What Is a “Policy” Under Unfair Trade Practices Laws?

22 December 2021 Legal News: Insurance Publication
Author(s): J.J. Silverstein Kevin G. Fitzgerald

When an insurer discovers that insureds are being treated differently in any scenario, it is important to consider very seriously whether such differential treatment could be contrary to unfair trade practices laws. Specifically, an insurer may wonder: “Is it permissible to treat insureds in different product lines differently,” or “How can we ensure that insureds being treated differently within the same line or ‘block’ of business are still being treated fairly.”  This Article addresses those questions.  Of course, this Article does not contain an exhaustive list of such considerations, and insurers should consult with regulatory counsel on the specific circumstances related to these issues.

1. Unfair Trade Practices Defined

Under Section 4(G) of the Model Unfair Trade Practices Act (the “Act”) the following are prohibited:

  • “(1) Making or permitting any unfair discrimination between individuals of the same class and equal expectation of life in the rates charged for any life insurance policy or annuity or in the dividends or other benefits payable thereon, or in any other of the terms and conditions of such policy.”
  • “(2) Making or permitting any unfair discrimination between individuals of the same class and of essentially the same hazard in the amount of premium, policy fees or rates charged for any accident or health insurance policy or in the benefits payable thereunder, or in any of the terms or conditions of such policy, or in any other manner.”
  • “(3) Making or permitting any unfair discrimination between individuals or risks of the same class and of essentially the same hazard by refusing to insure, refusing to renew, canceling or limiting the amount of insurance coverage on a property or casualty risk solely because of the geographic location of the risk, unless such action is the result of the application of sound underwriting and actuarial principles related to actual or reasonably anticipated loss experience.”

2. The Scope of the Term “Policy”

Key to the definitional provisions excerpted above are the phrases:

(1) “any life insurance policy or annuity” and “any other of the terms and conditions of such policy”;

(2) “any accident or health insurance policy” and “any of the terms or conditions of such policy”; and

(3) “a property or casualty risk.”

The phrasing in (3) (“a property or casualty risk”) is relatively straightforward, identifying the focal point of the analysis as the “risk” (i.e., the property, person, or business exposure that is the subject or object of coverage).

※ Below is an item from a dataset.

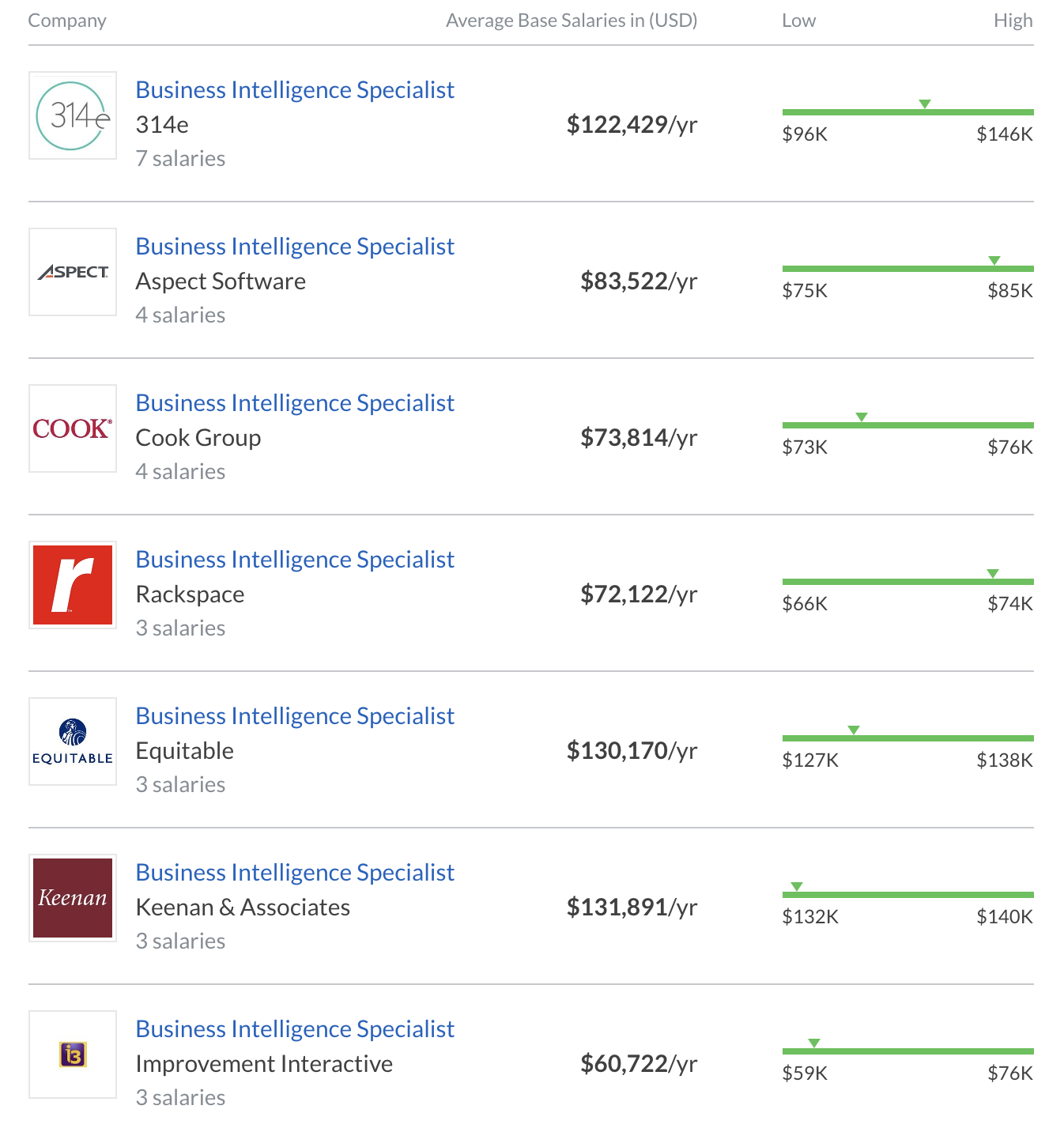Open the Aspect Software logo thumbnail
1064x1132 pixels.
click(x=73, y=272)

However, the phrasing in (1) and (2) is more difficult to interpret, because it is not clear under the Act what the intended scope of the term “policy” is (as that term is used within sub-items (1) and (2) of Section 4(G)).  For example, one might ask: “Is the term ‘policy’ intended to mean a specific coverage form, a block of similar coverage forms, or something more?”

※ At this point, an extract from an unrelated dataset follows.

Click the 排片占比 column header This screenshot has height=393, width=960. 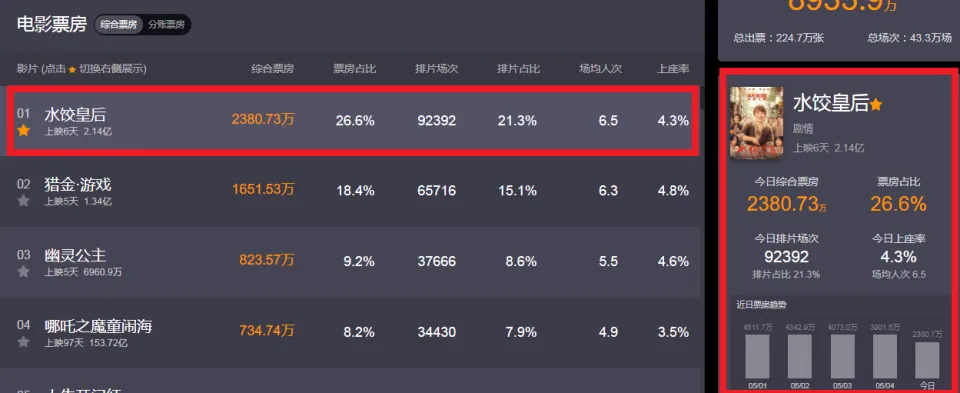(x=519, y=69)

Under the Act, “Policy” is defined as “a contract of insurance, indemnity, medical, health or hospital service, suretyship, or annuity issued, proposed for issuance, or intended for issuance by any insurer.”  One could argue that the phrase “any [life insurance] [accident or health insurance] policy,” as used in (1) and (2), is scoped to a particular product or block of business.  Therefore, differential treatment between different blocks would arguably not be in violation of the Act.  Conversely, the phrase “any [life insurance][accident or health insurance] policy” could also be interpreted broadly to incorporate similarly situated insureds across different products or blocks, especially where there is a perception that similarly situated insureds are being treated differently based on an arguably “unfair” motivation.

3. What Is “Unfair”?

Determining what constitutes an “unfair” motivation or effect is a complicated and circumstance-specific analysis, and must be undertaken in consultation with regulatory counsel, but, for the purposes of this Article, a good general definition arises out of the phrasing used in Section 4(G)(3) of the Act.  That Section creates a safe harbor carveout for certain actions that are “the result of the application of sound underwriting and actuarial principles related to actual or reasonably anticipated loss experience.”

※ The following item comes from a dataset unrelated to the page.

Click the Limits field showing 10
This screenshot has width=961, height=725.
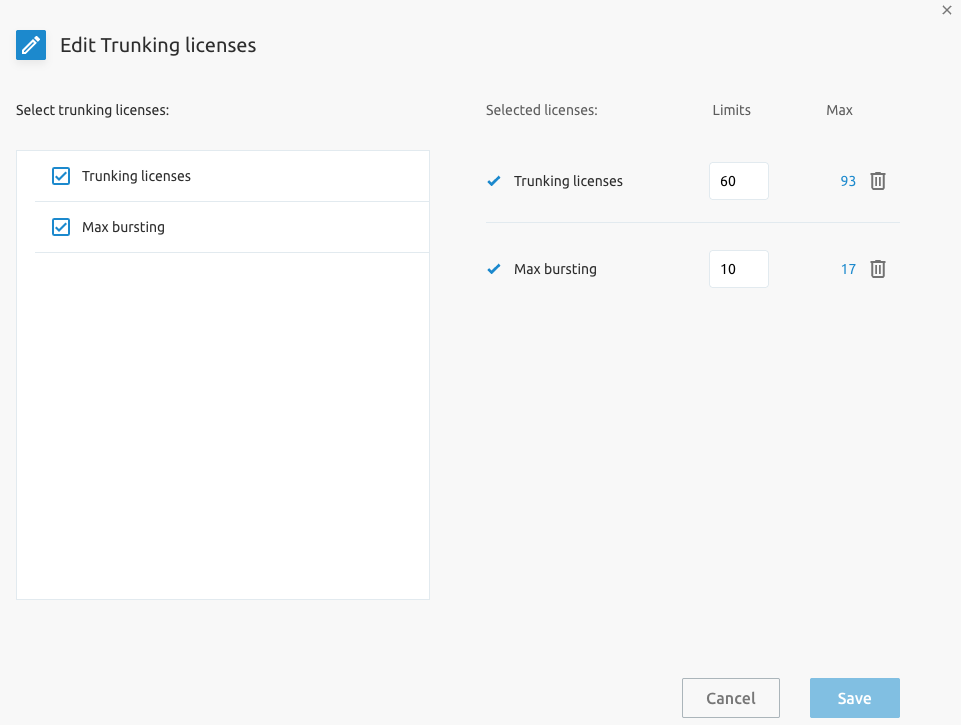click(738, 269)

For the purposes of this Article, we can consider negative differential treatment between one “policy” and another that is not the result of the application of sound underwriting and actuarial principles related to actual or reasonably anticipated loss experience as “unfair.”  Of course, insurers should consult with their actuarial personnel and advisors on the actuarial bases for such considerations.

4. A Framework for Analysis

Therefore, in creating and maintaining frameworks that avoid unfair differential treatment, comply with the Act, and that situate insureds under one “policy” fairly in relation to each other, insurers should consider the following key questions in relation to the definition of “policy”:

  1. Could it be argued that insureds under a single “policy” are being treated differently? Specifically:
    1. Are insureds in the same line or ‘block’ of business being treated differently?
    2. Are insureds insured under the same coverage form being treated differently?
  2. If so, is the differential treatment arguably “unfair”?  Specifically, is the differential treatment not the result of:
    1. The application of sound underwriting and actuarial principles, which principles are
    2. Related to actual or reasonably anticipated loss experience.

Of course, circumstances may dictate additional points of analysis, and insurers should consult with their regulatory counsel on these points, but the above provides an abbreviated map to the conceptual “base camp” for these issues.